Of course we know that Mr. Spencer
does not believe this; of course, also, all who are
fairly well up in the history of the development theory
will see why Mr. Spencer has attempted to draw this
distinction between the “factors” of the
development of the higher and lower forms of life;
but no matter how or why Mr. Spencer has been led
to say what he has, he has no business to have said
it. What can we think of a writer who, after
so many years of writing upon his subject, in a passage
in which he should make his meaning doubly clear,
inasmuch as he is claiming ground taken by other writers,
declares that though hereditary use and disuse, or,
to use his own words, “the inheritance of functionally
produced modifications,” is indeed very important
in connection with the development of the higher forms
of life, yet heredity itself has little or nothing
to do with that of the lower? Variations, whether
produced functionally or not, can only be perpetuated
and accumulated because they can be inherited;—and
this applies just as much to the lower as to the higher
forms of life; the question which Professor Hering
and I have tried to answer is, “How comes it
that anything can be inherited at all? In virtue
of what power is it that offspring can repeat and
improve upon the performances of their parents?”
Our answer was, “Because in a very valid sense,
though not perhaps in the most usually understood,
there is continued personality and an abiding memory
between successive generations.” How does
Mr.

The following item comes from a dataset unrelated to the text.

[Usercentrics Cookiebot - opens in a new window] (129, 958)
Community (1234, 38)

Spencer’s confession of faith touch this?
If any meaning can be extracted from his words, he
is no more supporting this view now than he was when
he wrote the passages he has adduced to show that
he was supporting it thirty years ago; but after all
no coherent meaning can be got out of Mr. Spencer’s
letter—except, of course, that Professor
Hering and myself are to stand aside. I have
abundantly shown that I am very ready to do this in
favour of Professor Hering, but see no reason for
admitting Mr. Spencer’s claim to have been among
the forestallers of “Life and Habit.”